Skoczkowie wracają do walki o Puchar Świata. Do rozegrania zostały konkursy w Lahti, Lillehammer, Oslo, Oberstdorfie i na koniec w Planicy. To już ostatnia prosta rywalizacji, a w walce o Kryształową Kulę mamy dwóch zawodników z niemal identycznym dorobkiem.
Liderem jest Karl Geiger, ale jego przewaga nad drugim Ryoyu Kobayashim jest symboliczna – wynosi 3 punkty. Niemiec wyprzedził Japończyka w ostatnim konkursie przed igrzyskami – w Willingen zajął 2. miejsce, podczas gdy Kobayashi był 4. Jednak Pekin to sukces zawodnika z Kraju Kwitnącej Wiśni.

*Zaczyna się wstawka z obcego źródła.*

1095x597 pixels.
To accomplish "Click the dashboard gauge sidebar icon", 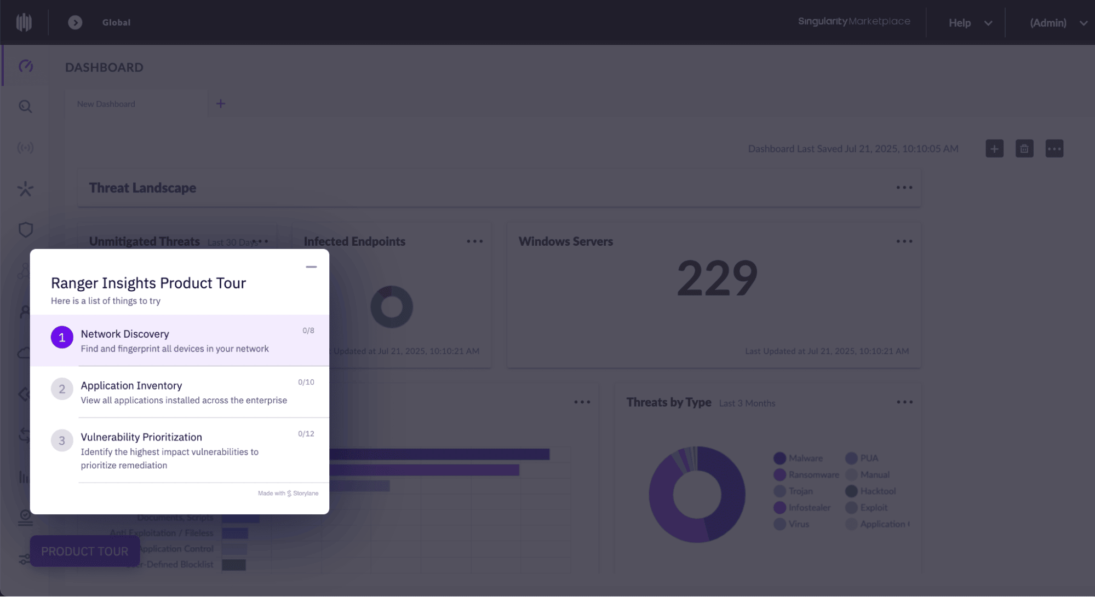I will coord(26,66).
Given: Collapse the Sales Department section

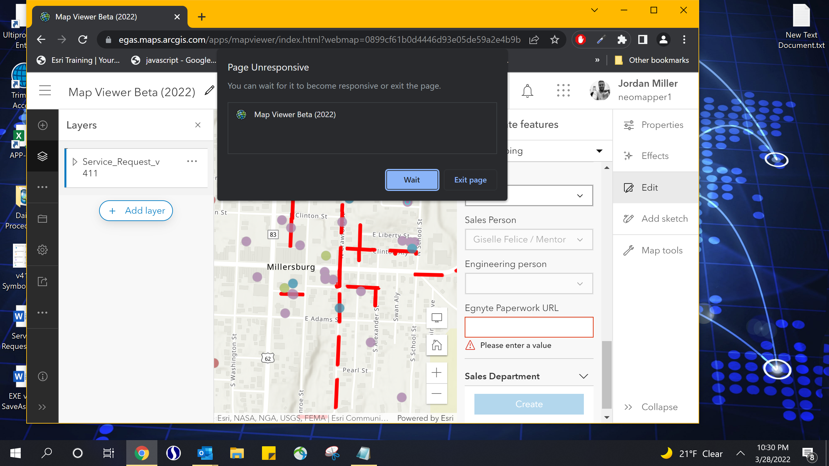Looking at the screenshot, I should pyautogui.click(x=583, y=376).
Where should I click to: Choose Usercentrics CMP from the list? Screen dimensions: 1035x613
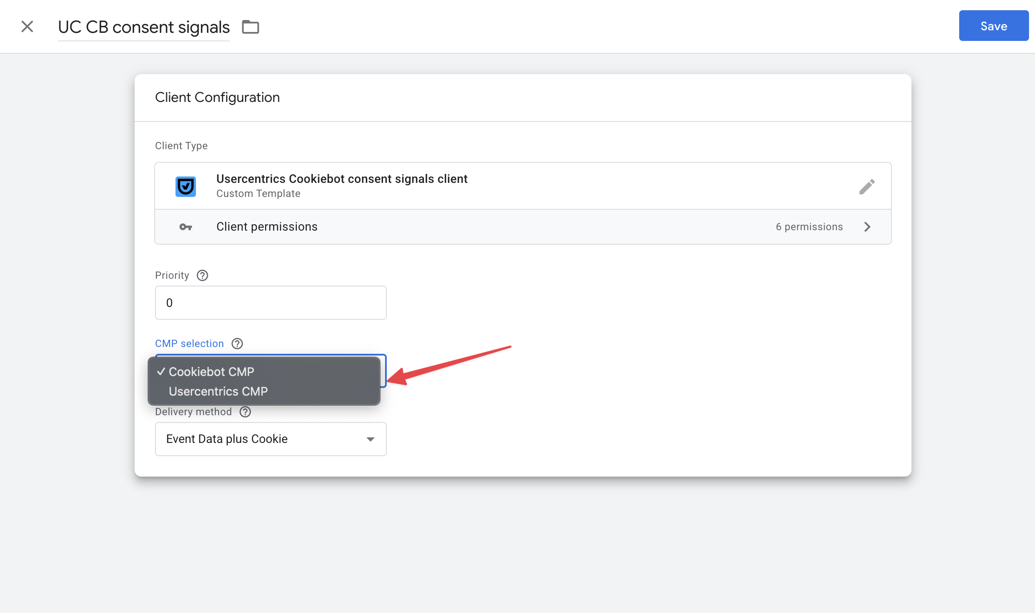click(x=218, y=391)
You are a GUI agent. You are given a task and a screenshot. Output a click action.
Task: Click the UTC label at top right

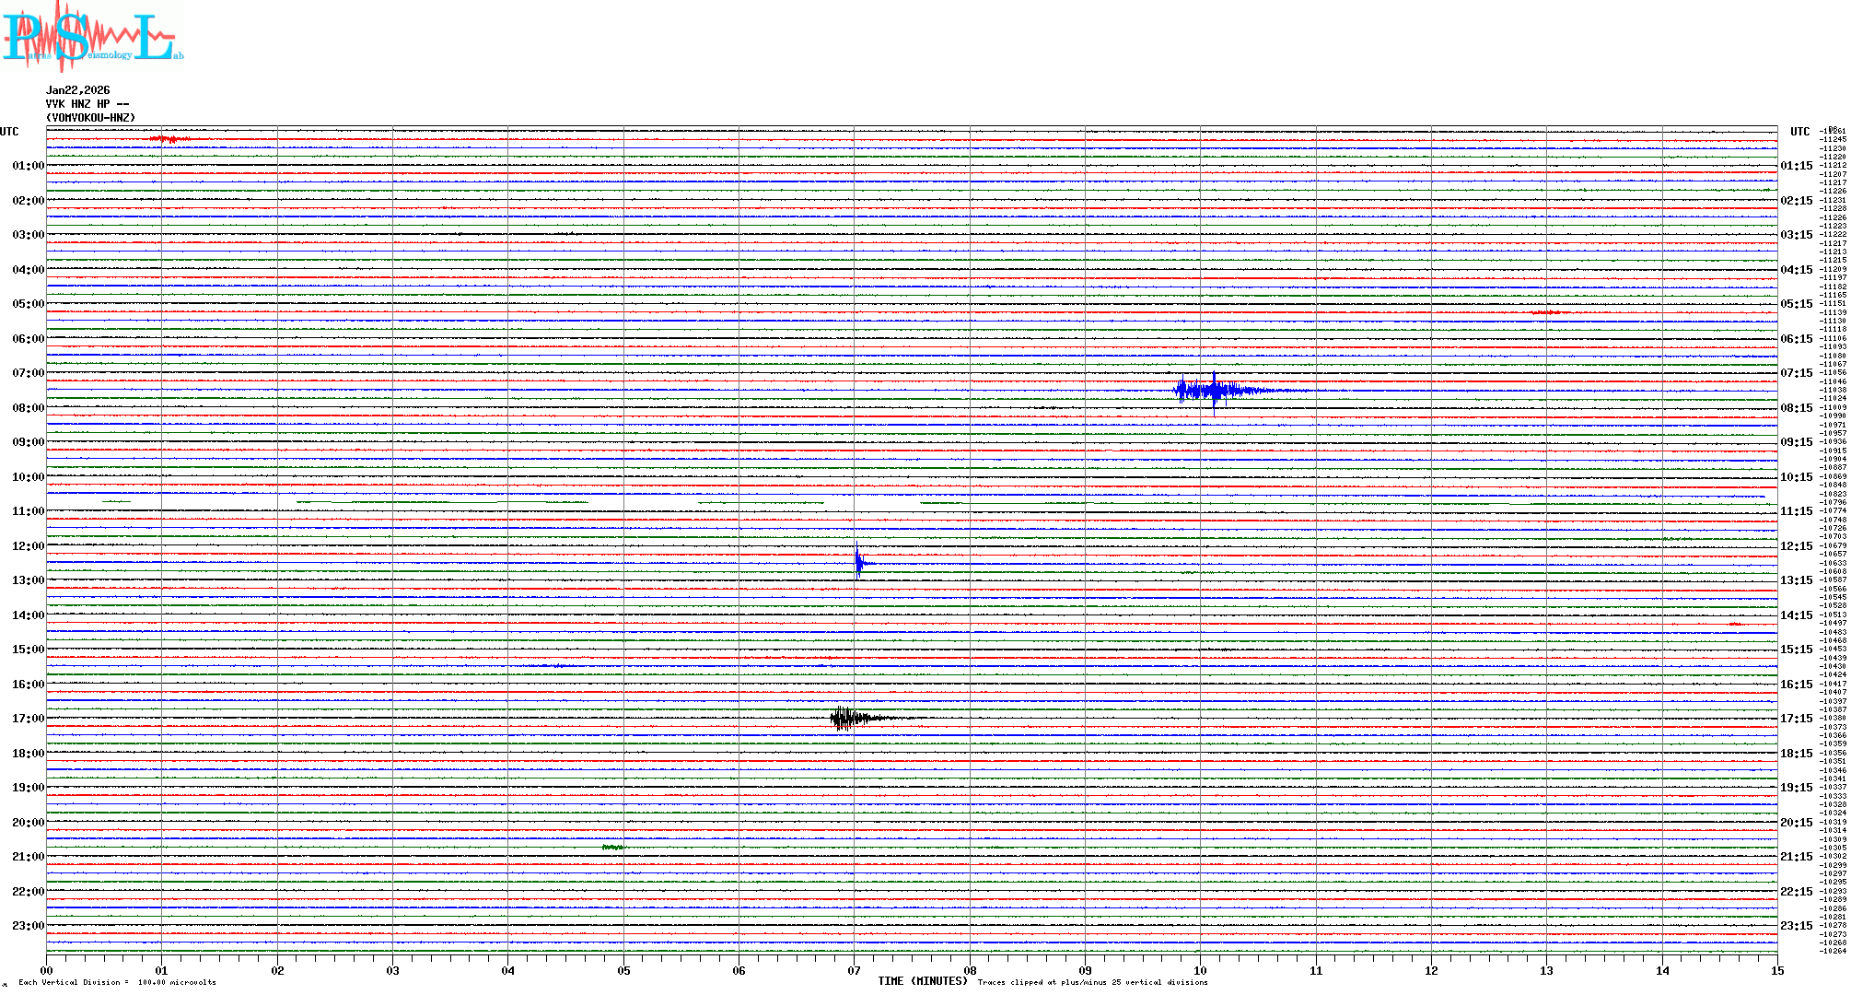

Kobayashi w konkursach indywidualnych sięgnął po złoto i srebro. Geiger musiał się zadowolić brązem na normalnym obiekcie i medalem drużynowym.
Trudno wyrokować, kto finalnie stanie na najwyższym podium w Planicy, odbierając Kryształową Kulę, ale wydaje się w lepszej formie jest Kobayashi, dla którego byłby to drugi taki sukces w karierze. Niemcy na taki sukces czekają od sezonu 2014/15 kiedy w światowej czołówce rządził Severin Freund. Obecnie podium klasyfikacji tego sezonu uzupełnia ubiegłoroczny triumfator, Halvor Egner Granerud. Ma on jednak poważną stratę do dwójki liderów i wydaje się, że tylko cud mógłby sprawić, by Granerud obronił Puchar Świata.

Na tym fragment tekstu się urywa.